The report estimates that sanctioned entities received at least $104 billion in cryptocurrency transactions, marking nearly an eightfold increase compared with 2024. As a result, the total volume of illicit on-chain activity surged to a record $154 billion, highlighting how governments facing economic restrictions are increasingly integrating cryptocurrency into their financial systems to bypass traditional banking networks.
The findings align with a similar report from TRM Labs published in February, which revealed that illicit entities received $141 billion in stablecoins over the past year, the highest level recorded in five years.
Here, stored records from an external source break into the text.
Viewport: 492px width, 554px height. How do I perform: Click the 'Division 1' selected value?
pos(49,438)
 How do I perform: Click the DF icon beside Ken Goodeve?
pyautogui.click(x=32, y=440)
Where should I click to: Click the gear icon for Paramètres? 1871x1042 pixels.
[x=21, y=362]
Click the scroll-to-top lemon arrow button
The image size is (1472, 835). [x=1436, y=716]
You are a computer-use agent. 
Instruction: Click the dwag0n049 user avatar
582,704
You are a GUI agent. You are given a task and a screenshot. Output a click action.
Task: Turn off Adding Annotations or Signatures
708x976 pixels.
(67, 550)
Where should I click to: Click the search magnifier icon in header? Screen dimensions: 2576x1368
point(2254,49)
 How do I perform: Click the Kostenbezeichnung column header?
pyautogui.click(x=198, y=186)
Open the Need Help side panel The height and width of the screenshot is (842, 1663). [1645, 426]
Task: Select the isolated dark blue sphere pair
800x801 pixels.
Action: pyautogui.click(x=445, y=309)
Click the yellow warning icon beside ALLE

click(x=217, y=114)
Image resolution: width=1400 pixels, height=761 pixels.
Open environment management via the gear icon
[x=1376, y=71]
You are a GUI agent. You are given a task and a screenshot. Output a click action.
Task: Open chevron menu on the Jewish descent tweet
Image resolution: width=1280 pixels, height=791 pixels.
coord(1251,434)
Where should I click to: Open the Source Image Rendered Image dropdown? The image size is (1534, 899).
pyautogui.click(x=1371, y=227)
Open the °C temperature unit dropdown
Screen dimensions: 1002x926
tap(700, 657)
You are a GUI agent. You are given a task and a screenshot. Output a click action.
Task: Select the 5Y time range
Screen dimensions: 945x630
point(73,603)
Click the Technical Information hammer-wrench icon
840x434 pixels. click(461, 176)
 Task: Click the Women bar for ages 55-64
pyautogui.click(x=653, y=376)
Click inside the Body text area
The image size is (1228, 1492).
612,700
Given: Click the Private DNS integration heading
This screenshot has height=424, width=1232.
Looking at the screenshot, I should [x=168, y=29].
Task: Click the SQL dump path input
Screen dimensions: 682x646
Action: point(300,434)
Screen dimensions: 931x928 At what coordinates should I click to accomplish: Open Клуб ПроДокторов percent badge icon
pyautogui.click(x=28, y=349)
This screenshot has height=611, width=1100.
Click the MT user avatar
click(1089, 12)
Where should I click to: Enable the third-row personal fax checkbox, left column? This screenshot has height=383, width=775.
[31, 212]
According to TRM Labs, 86% of those transactions were linked to sanctions-related activity, with stablecoins serving as the preferred medium for moving funds across borders.
Roughly $72 billion of the stablecoin flows tracked by TRM Labs were tied to A7A5, a ruble-pegged stablecoin registered in Kyrgyzstan. Chainalysis also identified A7A5 as a key participant in sanctions-related crypto activity, reporting that the token processed $93.3 billion in transactions within less than a year. The token has reportedly functioned as a settlement mechanism for sanctioned Russian companies conducting international trade.
A7A5 is connected to exchanges Grinex and Meer, both of which handled billions of dollars in transactions before being sanctioned by the United States and the European Union.
Chainalysis also identified an “A7A5 Instant Swapper” service, which allows users to convert the ruble-backed token into widely used dollar-pegged stablecoins while requiring minimal or no know-your-customer (KYC) verification. The service has already processed more than $2.2 billion, enabling sanctioned entities to move funds into the broader cryptocurrency ecosystem.
Oleg Ogienko, director for regulatory and overseas affairs at A7A5, dismissed the allegations, telling CoinDesk that the claims were politically motivated. He said the platform provides payment infrastructure for Russian export and import operations and operates in compliance with regulations in Russia, Kyrgyzstan, and other partner countries. Ogienko also stated that the project follows strict KYC and anti-money laundering (AML) procedures and noted that the stablecoin has not been referenced in Financial Action Task Force (FATF) reports.
The Chainalysis study also highlights the growing use of cryptocurrency by Iran. Addresses linked to the Islamic Revolutionary Guard Corps (IRGC)—which is designated as a terrorist organization by the United States and several other jurisdictions—accounted for more than half of the value received by Iranian crypto services by late 2025. The transactions totaled more than $3 billion and were associated with regional proxy financing, oil trading, and procurement networks.
Meanwhile, North Korea remained the most active cybercrime actor in the crypto sector, stealing more than $2 billion in digital assets in 2025. The figure includes $1.5 billion taken during the Bybit exchange hack, which Chainalysis described as the largest cryptocurrency theft ever recorded.
The report also underscores a broader transformation in crypto crime patterns. Stablecoins now represent roughly 84% of all illicit crypto transaction volume, reflecting the increasing reliance of sanctioned actors on liquid, dollar-pegged digital assets to transfer funds quickly and discreetly across international borders.